A Constrained Optimization Approach for Gaussian Splatting from Coarsely-posed Images and Noisy Lidar Point Clouds
Jizong Peng, Tze Ho Elden Tse, Kai Xu, Wenchao Gao, Angela Yao
TL;DR
The paper tackles robust 3D reconstruction with Gaussian Splatting when camera poses and point clouds are noisy and only coarsely estimated. It introduces a constrained optimization framework that decouples camera pose into device-centered and world-centered components, and jointly refines intrinsics, extrinsics, and the 3DGS representation using sensitivity-based pre-conditioning and a log-barrier to stay within feasible regions. Two geometric priors—a soft epipolar constraint and a reprojection regularizer—regularize the optimization, aided by line-intersection depth estimation, improving rendering fidelity.
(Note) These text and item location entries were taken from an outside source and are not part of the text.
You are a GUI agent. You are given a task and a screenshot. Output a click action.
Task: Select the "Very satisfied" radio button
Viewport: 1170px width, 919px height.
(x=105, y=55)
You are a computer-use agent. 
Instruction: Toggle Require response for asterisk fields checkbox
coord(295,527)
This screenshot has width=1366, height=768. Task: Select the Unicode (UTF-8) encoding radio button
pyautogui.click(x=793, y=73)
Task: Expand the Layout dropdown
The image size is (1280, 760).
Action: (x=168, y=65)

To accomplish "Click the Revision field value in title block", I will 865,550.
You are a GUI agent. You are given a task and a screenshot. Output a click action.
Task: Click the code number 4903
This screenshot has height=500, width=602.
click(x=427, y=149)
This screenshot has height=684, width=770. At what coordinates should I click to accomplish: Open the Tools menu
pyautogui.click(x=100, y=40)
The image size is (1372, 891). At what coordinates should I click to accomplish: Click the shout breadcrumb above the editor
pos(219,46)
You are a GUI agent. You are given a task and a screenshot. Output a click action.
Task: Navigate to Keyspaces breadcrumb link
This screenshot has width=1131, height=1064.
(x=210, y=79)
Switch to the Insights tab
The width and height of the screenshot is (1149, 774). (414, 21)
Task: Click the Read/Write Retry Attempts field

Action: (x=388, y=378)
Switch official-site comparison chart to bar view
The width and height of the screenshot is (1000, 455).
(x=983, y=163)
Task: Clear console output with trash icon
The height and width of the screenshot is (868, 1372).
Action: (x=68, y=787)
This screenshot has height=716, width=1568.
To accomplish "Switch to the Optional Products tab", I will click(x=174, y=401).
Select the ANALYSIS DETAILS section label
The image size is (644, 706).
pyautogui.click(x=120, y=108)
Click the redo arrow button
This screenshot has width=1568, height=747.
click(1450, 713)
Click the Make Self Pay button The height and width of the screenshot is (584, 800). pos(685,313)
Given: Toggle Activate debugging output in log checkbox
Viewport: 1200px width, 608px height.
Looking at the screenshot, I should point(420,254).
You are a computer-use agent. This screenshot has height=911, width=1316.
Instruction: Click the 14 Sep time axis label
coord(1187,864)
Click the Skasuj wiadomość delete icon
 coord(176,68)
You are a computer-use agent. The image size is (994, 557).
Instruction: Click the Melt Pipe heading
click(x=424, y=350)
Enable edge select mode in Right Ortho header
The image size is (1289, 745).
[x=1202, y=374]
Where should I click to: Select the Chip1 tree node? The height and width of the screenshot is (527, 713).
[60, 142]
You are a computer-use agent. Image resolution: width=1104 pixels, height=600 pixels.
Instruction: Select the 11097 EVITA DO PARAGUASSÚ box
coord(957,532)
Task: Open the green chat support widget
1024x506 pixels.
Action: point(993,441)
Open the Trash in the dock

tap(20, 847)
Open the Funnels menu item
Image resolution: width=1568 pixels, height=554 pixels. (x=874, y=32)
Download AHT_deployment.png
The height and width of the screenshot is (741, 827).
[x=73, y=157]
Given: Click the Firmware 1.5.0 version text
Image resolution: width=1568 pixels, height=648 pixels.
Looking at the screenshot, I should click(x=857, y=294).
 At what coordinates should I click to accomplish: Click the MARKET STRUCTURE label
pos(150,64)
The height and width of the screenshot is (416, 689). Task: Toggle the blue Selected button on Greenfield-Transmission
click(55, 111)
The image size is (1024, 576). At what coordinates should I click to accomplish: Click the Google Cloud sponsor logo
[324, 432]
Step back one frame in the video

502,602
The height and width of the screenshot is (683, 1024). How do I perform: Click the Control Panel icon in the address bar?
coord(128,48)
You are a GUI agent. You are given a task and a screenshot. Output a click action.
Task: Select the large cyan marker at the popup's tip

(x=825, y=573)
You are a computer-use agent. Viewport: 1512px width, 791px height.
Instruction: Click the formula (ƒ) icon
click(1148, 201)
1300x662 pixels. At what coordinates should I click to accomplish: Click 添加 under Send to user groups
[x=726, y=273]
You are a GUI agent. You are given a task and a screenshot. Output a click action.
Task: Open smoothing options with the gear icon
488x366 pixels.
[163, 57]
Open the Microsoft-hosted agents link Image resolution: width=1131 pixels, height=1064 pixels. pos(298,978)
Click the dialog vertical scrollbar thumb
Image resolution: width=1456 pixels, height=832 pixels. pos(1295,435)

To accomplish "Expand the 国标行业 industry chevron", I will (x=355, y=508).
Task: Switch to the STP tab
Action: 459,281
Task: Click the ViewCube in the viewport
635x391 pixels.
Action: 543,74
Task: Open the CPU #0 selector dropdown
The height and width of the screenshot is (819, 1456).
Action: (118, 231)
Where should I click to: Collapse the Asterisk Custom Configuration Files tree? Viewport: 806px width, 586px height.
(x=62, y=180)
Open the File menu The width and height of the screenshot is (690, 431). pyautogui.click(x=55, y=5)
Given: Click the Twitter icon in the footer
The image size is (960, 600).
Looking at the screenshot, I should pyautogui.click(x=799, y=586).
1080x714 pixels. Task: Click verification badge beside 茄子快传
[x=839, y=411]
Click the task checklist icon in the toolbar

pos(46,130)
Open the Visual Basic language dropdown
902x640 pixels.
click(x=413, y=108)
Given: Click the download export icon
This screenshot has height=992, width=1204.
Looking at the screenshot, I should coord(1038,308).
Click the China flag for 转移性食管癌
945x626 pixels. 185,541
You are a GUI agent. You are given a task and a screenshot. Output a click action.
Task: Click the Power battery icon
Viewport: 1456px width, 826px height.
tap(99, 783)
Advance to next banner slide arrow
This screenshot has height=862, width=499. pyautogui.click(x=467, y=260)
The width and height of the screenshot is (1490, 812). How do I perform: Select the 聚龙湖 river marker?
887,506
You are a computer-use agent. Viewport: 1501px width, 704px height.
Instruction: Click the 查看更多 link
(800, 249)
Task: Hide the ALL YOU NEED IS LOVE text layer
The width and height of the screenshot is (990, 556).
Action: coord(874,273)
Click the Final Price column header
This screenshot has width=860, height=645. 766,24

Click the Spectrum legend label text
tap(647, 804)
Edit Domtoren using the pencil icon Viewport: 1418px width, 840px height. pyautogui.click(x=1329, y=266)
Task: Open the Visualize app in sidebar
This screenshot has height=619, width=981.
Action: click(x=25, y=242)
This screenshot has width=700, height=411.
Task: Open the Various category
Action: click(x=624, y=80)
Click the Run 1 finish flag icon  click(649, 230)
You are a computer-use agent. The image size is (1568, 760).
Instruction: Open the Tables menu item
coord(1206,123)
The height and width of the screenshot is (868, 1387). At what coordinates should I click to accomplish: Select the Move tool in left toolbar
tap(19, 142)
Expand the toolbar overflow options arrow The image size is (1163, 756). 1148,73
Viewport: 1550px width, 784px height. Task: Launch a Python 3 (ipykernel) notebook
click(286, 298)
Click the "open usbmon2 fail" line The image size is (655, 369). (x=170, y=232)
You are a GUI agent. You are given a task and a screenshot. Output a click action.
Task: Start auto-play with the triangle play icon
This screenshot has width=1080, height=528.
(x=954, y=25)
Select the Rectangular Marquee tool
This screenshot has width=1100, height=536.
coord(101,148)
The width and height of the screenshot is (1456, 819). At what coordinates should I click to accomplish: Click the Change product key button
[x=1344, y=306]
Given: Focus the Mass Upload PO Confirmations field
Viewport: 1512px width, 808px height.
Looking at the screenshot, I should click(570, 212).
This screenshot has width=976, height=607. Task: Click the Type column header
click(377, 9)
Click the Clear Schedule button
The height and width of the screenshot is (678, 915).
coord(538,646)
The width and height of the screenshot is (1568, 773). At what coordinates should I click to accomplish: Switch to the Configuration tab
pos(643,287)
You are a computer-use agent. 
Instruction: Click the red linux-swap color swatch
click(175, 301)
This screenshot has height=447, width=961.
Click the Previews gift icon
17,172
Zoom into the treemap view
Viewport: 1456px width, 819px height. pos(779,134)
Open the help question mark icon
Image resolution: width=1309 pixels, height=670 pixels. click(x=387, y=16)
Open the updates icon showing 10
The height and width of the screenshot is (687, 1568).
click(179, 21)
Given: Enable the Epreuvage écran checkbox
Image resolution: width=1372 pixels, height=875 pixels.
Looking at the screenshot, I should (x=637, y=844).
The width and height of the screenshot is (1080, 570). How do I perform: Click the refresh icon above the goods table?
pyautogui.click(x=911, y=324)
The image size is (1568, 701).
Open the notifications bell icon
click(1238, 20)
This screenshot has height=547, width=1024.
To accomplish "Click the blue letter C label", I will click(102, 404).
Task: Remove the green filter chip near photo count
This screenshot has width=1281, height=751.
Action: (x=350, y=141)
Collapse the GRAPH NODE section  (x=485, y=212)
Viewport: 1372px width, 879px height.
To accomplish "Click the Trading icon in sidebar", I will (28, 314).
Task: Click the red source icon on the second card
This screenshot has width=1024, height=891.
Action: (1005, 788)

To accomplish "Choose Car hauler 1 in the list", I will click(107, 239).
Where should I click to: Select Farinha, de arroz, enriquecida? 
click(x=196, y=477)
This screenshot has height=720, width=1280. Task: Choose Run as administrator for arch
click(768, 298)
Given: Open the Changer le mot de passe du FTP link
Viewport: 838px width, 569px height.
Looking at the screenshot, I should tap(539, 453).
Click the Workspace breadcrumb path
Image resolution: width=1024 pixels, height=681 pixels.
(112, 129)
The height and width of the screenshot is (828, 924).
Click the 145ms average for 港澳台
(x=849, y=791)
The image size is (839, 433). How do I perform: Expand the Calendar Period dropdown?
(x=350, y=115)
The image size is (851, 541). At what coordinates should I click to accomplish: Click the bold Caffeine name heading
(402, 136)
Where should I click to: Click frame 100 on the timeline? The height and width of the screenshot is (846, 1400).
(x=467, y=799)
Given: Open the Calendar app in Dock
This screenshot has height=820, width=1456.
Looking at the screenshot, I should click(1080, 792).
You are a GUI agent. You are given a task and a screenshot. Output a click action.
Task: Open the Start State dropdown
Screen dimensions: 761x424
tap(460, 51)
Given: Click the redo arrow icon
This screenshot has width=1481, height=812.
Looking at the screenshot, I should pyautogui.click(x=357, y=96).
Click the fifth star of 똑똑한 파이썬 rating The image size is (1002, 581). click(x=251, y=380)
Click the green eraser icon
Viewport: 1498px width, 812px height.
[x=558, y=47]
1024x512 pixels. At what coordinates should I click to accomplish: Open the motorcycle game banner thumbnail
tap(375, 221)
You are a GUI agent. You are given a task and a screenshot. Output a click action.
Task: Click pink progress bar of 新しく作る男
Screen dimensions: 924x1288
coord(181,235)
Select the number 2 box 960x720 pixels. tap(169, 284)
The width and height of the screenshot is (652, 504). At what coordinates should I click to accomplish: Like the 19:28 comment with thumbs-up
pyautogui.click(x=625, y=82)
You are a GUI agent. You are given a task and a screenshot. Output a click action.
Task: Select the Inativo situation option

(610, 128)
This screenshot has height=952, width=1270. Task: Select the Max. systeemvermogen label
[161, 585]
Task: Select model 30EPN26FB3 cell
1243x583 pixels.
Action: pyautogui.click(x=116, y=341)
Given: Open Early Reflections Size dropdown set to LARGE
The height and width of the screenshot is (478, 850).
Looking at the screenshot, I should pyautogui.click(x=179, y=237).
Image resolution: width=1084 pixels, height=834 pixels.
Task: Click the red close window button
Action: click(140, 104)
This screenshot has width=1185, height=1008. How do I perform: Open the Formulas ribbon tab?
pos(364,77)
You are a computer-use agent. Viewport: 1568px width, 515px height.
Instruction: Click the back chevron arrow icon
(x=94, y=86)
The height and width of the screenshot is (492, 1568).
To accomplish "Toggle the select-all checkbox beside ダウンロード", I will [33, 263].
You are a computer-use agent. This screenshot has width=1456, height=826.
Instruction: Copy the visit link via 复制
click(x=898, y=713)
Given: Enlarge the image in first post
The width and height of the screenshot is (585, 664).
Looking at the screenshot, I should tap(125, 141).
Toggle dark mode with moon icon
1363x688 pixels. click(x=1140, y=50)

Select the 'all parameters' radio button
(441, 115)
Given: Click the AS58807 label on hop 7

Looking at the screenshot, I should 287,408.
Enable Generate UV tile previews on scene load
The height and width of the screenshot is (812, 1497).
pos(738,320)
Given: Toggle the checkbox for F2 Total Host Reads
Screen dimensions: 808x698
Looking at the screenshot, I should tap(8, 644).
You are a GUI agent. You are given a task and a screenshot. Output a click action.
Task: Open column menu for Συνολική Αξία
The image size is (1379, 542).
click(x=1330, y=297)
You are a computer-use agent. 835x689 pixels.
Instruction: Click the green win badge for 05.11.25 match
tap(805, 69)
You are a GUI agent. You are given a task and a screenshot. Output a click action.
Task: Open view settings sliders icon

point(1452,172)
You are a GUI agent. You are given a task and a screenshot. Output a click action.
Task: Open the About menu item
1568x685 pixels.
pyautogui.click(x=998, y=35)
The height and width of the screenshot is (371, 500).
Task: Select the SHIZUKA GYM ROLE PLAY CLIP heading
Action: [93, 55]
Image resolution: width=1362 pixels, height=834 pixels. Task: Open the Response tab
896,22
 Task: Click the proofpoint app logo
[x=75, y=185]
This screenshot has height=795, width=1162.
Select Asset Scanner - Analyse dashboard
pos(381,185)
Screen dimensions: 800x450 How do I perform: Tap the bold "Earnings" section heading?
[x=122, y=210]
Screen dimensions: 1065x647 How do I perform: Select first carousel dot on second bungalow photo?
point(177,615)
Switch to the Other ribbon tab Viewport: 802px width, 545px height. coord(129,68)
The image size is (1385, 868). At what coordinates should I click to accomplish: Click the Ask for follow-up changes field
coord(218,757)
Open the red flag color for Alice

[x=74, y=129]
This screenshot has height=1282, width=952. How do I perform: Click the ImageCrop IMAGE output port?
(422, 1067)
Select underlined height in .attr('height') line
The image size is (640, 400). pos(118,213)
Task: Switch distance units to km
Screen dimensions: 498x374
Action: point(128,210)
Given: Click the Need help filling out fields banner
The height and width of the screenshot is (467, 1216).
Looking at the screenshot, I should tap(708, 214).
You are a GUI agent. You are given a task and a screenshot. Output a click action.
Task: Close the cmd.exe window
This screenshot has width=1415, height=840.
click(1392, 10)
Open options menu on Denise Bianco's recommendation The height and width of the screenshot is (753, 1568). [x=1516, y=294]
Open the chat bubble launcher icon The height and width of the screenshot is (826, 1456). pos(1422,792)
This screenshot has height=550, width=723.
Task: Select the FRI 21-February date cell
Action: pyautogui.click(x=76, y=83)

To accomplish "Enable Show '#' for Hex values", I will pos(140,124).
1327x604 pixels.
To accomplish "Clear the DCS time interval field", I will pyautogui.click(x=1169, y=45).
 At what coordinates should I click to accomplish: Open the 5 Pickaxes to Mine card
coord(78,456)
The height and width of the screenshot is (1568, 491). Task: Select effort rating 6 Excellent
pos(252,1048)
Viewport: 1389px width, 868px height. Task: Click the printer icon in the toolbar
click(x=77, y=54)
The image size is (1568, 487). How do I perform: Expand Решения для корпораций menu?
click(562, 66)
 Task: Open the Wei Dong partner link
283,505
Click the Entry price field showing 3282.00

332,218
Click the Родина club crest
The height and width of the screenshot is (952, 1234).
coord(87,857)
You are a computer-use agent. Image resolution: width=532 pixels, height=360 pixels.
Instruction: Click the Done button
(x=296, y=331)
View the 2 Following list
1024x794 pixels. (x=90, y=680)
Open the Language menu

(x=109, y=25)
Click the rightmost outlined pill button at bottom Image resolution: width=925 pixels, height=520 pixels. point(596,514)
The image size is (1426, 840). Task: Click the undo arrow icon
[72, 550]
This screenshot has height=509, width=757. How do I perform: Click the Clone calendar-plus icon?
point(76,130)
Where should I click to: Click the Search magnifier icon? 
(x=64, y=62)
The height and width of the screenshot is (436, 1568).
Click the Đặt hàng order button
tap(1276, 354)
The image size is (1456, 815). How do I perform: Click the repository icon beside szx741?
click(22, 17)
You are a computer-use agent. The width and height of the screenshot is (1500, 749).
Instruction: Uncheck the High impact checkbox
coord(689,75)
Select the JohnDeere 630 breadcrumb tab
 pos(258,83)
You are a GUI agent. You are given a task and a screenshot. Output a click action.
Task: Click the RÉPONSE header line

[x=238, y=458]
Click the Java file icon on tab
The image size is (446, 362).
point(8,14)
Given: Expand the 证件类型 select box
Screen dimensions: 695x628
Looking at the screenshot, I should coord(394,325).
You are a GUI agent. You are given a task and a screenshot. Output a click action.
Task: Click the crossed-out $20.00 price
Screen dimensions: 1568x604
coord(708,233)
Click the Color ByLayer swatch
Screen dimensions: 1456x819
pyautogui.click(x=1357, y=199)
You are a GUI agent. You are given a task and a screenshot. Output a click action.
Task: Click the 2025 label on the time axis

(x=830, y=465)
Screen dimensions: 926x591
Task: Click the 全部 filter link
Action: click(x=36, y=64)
A new multimodal SLAM dataset is collected to evaluate the method, and results demonstrate substantial improvements over COLMAP-based approaches and competitive performance with significantly reduced preprocessing time, highlighting practical applicability for large-scale, noisy multi-camera scenes.
Abstract
3D Gaussian Splatting (3DGS) is a powerful reconstruction technique, but it needs to be initialized from accurate camera poses and high-fidelity point clouds. Typically, the initialization is taken from Structure-from-Motion (SfM) algorithms; however, SfM is time-consuming and restricts the application of 3DGS in real-world scenarios and large-scale scene reconstruction. We introduce a constrained optimization method for simultaneous camera pose estimation and 3D reconstruction that does not require SfM support. Core to our approach is decomposing a camera pose into a sequence of camera-to-(device-)center and (device-)center-to-world optimizations. To facilitate, we propose two optimization constraints conditioned to the sensitivity of each parameter group and restricts each parameter's search space. In addition, as we learn the scene geometry directly from the noisy point clouds, we propose geometric constraints to improve the reconstruction quality. Experiments demonstrate that the proposed method significantly outperforms the existing (multi-modal) 3DGS baseline and methods supplemented by COLMAP on both our collected dataset and two public benchmarks.